The Batman tackled this issue of updating an oft-depicted character with a new persona by exploring Batman’s early years as a vigilante. Director Matt Reeves’ dark take stirred up positive hype prior to the film’s release and, along with all-star casting, propelled the film to the third most in-demand thriller film of the year. Notably, The Batman veers away from action into mystery thriller territory as Batman investigates the Riddler’s puzzles and tracks him throughout Gotham’s seedy underbelly. This new Batman timeline is set to develop into its own cinematic universe, with spin-off series The Penguin being greenlit off the back of Colin Farrell’s performance as the titular villain.
Robert Pattinson also stars in the eighth most in-demand thriller film of the past year, Tenet. Although Tenet doesn’t officially belong to a franchise, it does represent the next high-concept, plot-heavy action thriller film from Christopher Nolan in the likes of Memento, Inception and The Prestige. Perhaps due to this odd lineage, the film mostly appealed to an older Gen X audience (40.6%).

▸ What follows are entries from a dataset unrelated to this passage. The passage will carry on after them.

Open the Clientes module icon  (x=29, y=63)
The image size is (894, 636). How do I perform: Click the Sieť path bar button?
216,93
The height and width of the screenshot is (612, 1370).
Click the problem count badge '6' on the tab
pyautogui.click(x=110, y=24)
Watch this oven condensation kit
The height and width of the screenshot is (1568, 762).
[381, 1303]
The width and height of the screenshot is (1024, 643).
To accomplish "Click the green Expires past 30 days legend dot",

Thriller films remain popular in the age of streaming
Despite the rise of streaming, thrillers still belong on the big screen. Over the past year, the top 10 thriller films have equalled or outperformed the top 10 thriller TV series in terms of average demand worldwide. Two films in particular have carried the bulk of this demand: Pathaan and John Wick, with respective peaks of 208.6 and 269.9 times the average demand for a film worldwide in early 2023. Together, they pulled the demand for thriller films worldwide to a peak of 78.2 times the average demand in late March. Thriller TV series, on the other hand, only managed to peak at 63.2 times the average demand in early March thanks to the overwhelming success of The Last Of Us.
While deeper analysis needs to be conducted, thrills appear to work better on a big screen. One explanation for this trend could be the nature of thrillers themselves: they require constantly escalating tension, and sustaining this tension over an entire series can feel overwhelming or untenable for viewers. A film’s protracted length may be better suited for this one-burst thrill ride mentality. Action thrillers in particular rely on big budgets to pull off daring set pieces, budgets that in TV are typically reserved for sprawling fantasy epics. Although the range of thriller subgenres in film may now be less diverse, they remain a massive drawcard for moviegoers.